To do:
Restate the data exactly, with nothing altered.

Supplied entries:
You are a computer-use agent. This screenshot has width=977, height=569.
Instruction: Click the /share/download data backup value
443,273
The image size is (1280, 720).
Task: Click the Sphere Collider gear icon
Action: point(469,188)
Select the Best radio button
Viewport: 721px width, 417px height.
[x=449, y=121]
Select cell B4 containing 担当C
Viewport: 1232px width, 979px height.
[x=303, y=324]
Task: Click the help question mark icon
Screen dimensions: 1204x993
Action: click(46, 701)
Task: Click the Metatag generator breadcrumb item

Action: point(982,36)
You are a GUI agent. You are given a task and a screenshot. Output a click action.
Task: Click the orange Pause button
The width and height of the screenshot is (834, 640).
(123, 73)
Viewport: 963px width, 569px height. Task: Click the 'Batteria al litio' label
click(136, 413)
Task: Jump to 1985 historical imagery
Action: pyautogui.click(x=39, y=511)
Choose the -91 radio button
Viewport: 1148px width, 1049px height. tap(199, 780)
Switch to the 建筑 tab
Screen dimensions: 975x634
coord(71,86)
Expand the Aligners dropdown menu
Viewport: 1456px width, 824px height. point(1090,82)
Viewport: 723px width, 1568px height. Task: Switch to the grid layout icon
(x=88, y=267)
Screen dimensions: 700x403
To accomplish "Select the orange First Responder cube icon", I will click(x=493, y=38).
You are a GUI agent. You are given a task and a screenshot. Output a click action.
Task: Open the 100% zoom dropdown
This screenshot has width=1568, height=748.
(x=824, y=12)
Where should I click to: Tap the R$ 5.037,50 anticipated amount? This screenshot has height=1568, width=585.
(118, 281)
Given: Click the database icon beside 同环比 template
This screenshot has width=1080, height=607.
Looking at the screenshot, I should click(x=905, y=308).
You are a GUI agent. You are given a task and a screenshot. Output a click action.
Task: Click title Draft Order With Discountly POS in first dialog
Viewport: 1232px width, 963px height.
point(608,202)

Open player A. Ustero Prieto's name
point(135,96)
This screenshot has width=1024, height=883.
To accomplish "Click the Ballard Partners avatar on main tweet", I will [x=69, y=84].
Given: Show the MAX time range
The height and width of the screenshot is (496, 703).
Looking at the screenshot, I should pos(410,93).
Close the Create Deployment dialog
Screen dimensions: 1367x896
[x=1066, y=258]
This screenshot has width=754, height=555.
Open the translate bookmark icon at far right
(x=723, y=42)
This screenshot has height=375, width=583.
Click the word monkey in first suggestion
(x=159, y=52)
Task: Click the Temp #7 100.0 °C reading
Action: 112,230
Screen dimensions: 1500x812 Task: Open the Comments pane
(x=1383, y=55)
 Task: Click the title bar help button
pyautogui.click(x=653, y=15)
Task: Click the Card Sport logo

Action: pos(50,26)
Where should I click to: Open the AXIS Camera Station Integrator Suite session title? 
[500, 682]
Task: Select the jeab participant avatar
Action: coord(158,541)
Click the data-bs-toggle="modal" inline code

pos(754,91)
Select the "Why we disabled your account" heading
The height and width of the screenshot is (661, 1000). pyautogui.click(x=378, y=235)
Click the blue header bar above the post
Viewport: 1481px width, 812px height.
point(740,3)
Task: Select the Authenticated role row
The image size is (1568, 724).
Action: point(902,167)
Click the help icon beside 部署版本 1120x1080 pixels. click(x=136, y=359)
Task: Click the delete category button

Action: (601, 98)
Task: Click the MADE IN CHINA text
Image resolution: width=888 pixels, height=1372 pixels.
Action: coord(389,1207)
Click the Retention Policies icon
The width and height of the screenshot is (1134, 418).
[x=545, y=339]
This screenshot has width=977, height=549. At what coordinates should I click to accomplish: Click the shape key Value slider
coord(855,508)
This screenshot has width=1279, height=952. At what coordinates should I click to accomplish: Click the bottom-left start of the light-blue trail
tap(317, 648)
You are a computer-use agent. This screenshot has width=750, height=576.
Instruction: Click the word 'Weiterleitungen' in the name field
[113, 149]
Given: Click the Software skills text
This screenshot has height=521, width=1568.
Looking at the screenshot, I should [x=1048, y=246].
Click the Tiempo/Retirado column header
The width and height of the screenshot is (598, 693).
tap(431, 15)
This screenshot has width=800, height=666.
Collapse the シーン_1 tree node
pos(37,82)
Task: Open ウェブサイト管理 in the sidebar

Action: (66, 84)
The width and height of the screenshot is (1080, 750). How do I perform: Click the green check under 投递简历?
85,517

Finished exercise:
You are a computer-use agent. This screenshot has width=977, height=569.
Instruction: Click the /share/download data backup value
443,273
The image size is (1280, 720).
Task: Click the Sphere Collider gear icon
Action: point(469,188)
Select the Best radio button
Viewport: 721px width, 417px height.
[x=449, y=121]
Select cell B4 containing 担当C
Viewport: 1232px width, 979px height.
[x=303, y=324]
Task: Click the help question mark icon
Screen dimensions: 1204x993
Action: click(46, 701)
Task: Click the Metatag generator breadcrumb item

Action: point(982,36)
You are a GUI agent. You are given a task and a screenshot. Output a click action.
Task: Click the orange Pause button
The width and height of the screenshot is (834, 640).
(123, 73)
Viewport: 963px width, 569px height. Task: Click the 'Batteria al litio' label
click(136, 413)
Task: Jump to 1985 historical imagery
Action: pyautogui.click(x=39, y=511)
Choose the -91 radio button
Viewport: 1148px width, 1049px height. tap(199, 780)
Switch to the 建筑 tab
Screen dimensions: 975x634
coord(71,86)
Expand the Aligners dropdown menu
Viewport: 1456px width, 824px height. point(1090,82)
Viewport: 723px width, 1568px height. Task: Switch to the grid layout icon
(x=88, y=267)
Screen dimensions: 700x403
To accomplish "Select the orange First Responder cube icon", I will click(x=493, y=38).
You are a GUI agent. You are given a task and a screenshot. Output a click action.
Task: Open the 100% zoom dropdown
This screenshot has width=1568, height=748.
(x=824, y=12)
Where should I click to: Tap the R$ 5.037,50 anticipated amount? This screenshot has height=1568, width=585.
(118, 281)
Given: Click the database icon beside 同环比 template
This screenshot has width=1080, height=607.
Looking at the screenshot, I should click(x=905, y=308).
You are a GUI agent. You are given a task and a screenshot. Output a click action.
Task: Click title Draft Order With Discountly POS in first dialog
Viewport: 1232px width, 963px height.
point(608,202)

Open player A. Ustero Prieto's name
point(135,96)
This screenshot has width=1024, height=883.
To accomplish "Click the Ballard Partners avatar on main tweet", I will [x=69, y=84].
Given: Show the MAX time range
The height and width of the screenshot is (496, 703).
Looking at the screenshot, I should pos(410,93).
Close the Create Deployment dialog
Screen dimensions: 1367x896
[x=1066, y=258]
This screenshot has width=754, height=555.
Open the translate bookmark icon at far right
(x=723, y=42)
This screenshot has height=375, width=583.
Click the word monkey in first suggestion
(x=159, y=52)
Task: Click the Temp #7 100.0 °C reading
Action: 112,230
Screen dimensions: 1500x812 Task: Open the Comments pane
(x=1383, y=55)
 Task: Click the title bar help button
pyautogui.click(x=653, y=15)
Task: Click the Card Sport logo

Action: pos(50,26)
Where should I click to: Open the AXIS Camera Station Integrator Suite session title? 
[500, 682]
Task: Select the jeab participant avatar
Action: coord(158,541)
Click the data-bs-toggle="modal" inline code

pos(754,91)
Select the "Why we disabled your account" heading
The height and width of the screenshot is (661, 1000). pyautogui.click(x=378, y=235)
Click the blue header bar above the post
Viewport: 1481px width, 812px height.
point(740,3)
Task: Select the Authenticated role row
The image size is (1568, 724).
Action: point(902,167)
Click the help icon beside 部署版本 1120x1080 pixels. click(x=136, y=359)
Task: Click the delete category button

Action: (601, 98)
Task: Click the MADE IN CHINA text
Image resolution: width=888 pixels, height=1372 pixels.
Action: coord(389,1207)
Click the Retention Policies icon
The width and height of the screenshot is (1134, 418).
[x=545, y=339]
This screenshot has width=977, height=549. At what coordinates should I click to accomplish: Click the shape key Value slider
coord(855,508)
This screenshot has width=1279, height=952. At what coordinates should I click to accomplish: Click the bottom-left start of the light-blue trail
tap(317, 648)
You are a computer-use agent. This screenshot has width=750, height=576.
Instruction: Click the word 'Weiterleitungen' in the name field
[113, 149]
Given: Click the Software skills text
This screenshot has height=521, width=1568.
Looking at the screenshot, I should [x=1048, y=246].
Click the Tiempo/Retirado column header
The width and height of the screenshot is (598, 693).
tap(431, 15)
This screenshot has width=800, height=666.
Collapse the シーン_1 tree node
pos(37,82)
Task: Open ウェブサイト管理 in the sidebar

Action: (66, 84)
The width and height of the screenshot is (1080, 750). How do I perform: Click the green check under 投递简历?
85,517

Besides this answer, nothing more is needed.